LONDON, Nov 30 (Reuters) - The euro surged on Tuesday and is on track for its biggest three-day rising streak this year as traders cut their short positions on the single currency after Moderna's CEO said COVID-19 vaccines are unlikely to be as effective against the Omicron variant as they have been with other types.
Risk appetite took a battering across all markets for a second day in less than a week after his comments reinforced expectations that the global economy is set for a rocky and longer return to normalcy path in the following months.
That was most evident in the jump in the value of the single currency on Tuesday as traders rushed to cut their large short bets on bets the U.S. Federal Reserve will raise interest rates quicker than its global peers next year.
"This is Round 2 of Omicron jitters evident in the unwinding of short euro/long stock positions," said Kenneth Broux, an FX strategist at Societe Generale in London.
"There is an element of short euro covering as well and the unwinding of U.S. rate hike bets is also undermining the dollar."
Money markets pushed back their expectation of a first, full 25 basis-point rate hike to September 2022, versus July last week.
Against the U.S. dollar, the euro surged 0.6% on Tuesday at $1.1367 and is up 1.4% in the last three sessions, its biggest three-day rising streak since December 2020.
The Japanese yen , climbed 0.6% versus the dollar to its highest levels since early October at 112.68 yen.
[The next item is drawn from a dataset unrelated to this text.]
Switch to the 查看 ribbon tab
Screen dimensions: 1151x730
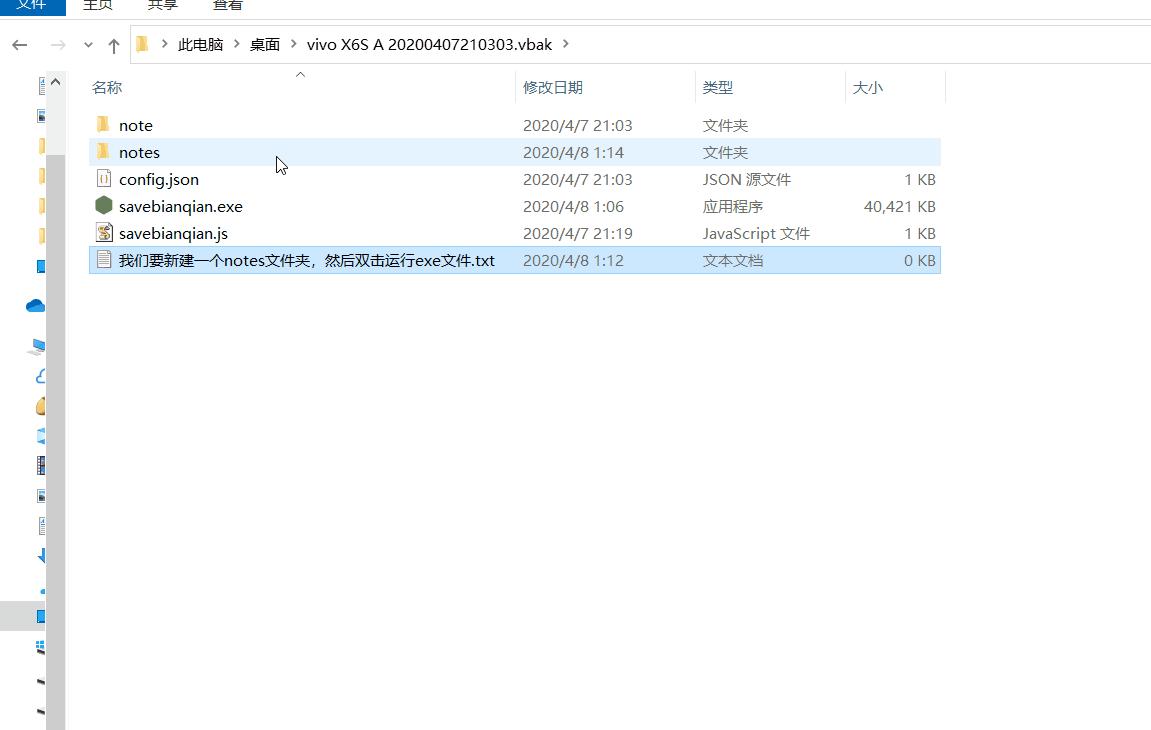(x=227, y=6)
"Market participants’ fears over a more disruptive outcome for the global economy have been reinforced overnight by comments from Moderna Inc. CEO," Mizuho strategists said in client note.
Unwinding of popular carry trades in the currency markets were the theme in London trading with the Aussie tanking 0.8% versus the Swiss currency while the franc held within striking distance of a July 2015 low against the euro .
"There is no world, I think, where (the effectiveness) is the same level . . . we had with Delta," Moderna Chief Executive Stéphane Bancel told the Financial Times in an interview.
The Australian dollar slid 0.65% to a new 12-month month low of $0.7093, and the New Zealand dollar lost 0.6% to $0.6783 after the interview was published, heading for its worst month since May, 2015.
Prior to Omicron's arrival, the main driver of currency moves was how traders perceived the different speeds at which global central banks would end pandemic era stimulus and raise interest rates as they looked to combat rising inflation without choking off growth.